Please find all lines containing "agent" in the listing below and copy them.
--- START ---
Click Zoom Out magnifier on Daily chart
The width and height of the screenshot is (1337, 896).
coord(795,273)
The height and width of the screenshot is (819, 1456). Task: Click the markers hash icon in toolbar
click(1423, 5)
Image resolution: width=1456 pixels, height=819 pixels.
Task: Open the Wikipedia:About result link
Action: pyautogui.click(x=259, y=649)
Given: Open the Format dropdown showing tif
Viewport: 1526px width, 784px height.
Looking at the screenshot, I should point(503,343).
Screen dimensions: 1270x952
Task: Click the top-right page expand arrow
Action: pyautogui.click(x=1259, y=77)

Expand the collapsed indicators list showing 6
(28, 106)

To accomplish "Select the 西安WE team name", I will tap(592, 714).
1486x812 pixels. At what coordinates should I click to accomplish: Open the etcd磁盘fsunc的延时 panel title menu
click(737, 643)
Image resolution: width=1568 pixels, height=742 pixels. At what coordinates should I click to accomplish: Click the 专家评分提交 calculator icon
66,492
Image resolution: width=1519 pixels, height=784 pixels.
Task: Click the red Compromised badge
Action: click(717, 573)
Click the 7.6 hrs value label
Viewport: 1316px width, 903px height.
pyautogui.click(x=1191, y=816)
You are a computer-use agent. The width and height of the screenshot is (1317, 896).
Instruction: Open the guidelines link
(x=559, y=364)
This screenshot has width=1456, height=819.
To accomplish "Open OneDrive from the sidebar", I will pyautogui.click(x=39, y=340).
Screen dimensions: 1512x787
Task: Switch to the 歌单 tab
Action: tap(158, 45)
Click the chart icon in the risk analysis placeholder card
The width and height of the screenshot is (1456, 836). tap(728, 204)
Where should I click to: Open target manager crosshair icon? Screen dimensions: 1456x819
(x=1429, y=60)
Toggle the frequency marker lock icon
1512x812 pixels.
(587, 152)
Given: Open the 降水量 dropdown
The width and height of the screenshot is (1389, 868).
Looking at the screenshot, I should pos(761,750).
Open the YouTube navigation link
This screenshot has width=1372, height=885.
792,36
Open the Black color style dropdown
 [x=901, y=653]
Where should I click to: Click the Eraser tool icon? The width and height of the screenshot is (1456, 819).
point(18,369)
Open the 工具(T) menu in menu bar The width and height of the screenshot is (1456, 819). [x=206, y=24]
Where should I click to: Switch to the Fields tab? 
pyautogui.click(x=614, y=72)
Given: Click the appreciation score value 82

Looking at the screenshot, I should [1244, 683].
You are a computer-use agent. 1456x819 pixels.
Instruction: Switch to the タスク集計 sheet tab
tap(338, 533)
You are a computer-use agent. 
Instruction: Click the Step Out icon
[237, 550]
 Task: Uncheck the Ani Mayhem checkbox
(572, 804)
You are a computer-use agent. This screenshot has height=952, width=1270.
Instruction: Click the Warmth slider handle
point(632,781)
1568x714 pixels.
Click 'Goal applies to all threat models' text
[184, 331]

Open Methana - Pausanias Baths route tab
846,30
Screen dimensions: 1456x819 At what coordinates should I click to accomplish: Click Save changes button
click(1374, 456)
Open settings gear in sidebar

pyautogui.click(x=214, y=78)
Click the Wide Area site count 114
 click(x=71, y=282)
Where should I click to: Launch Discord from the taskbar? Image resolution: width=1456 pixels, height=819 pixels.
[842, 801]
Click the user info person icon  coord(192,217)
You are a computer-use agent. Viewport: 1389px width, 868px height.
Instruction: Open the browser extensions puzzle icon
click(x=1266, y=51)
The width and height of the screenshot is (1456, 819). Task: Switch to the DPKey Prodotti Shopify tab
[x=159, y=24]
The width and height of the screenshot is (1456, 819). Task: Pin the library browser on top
--- END ---
• _WRITTEN RESPONSE_:
You are a computer-use agent. The width and height of the screenshot is (1317, 896).
You are a computer-use agent. 1456x819 pixels.
You are a computer-use agent. 
You are a computer-use agent. This screenshot has height=952, width=1270.
You are a computer-use agent. Viewport: 1389px width, 868px height.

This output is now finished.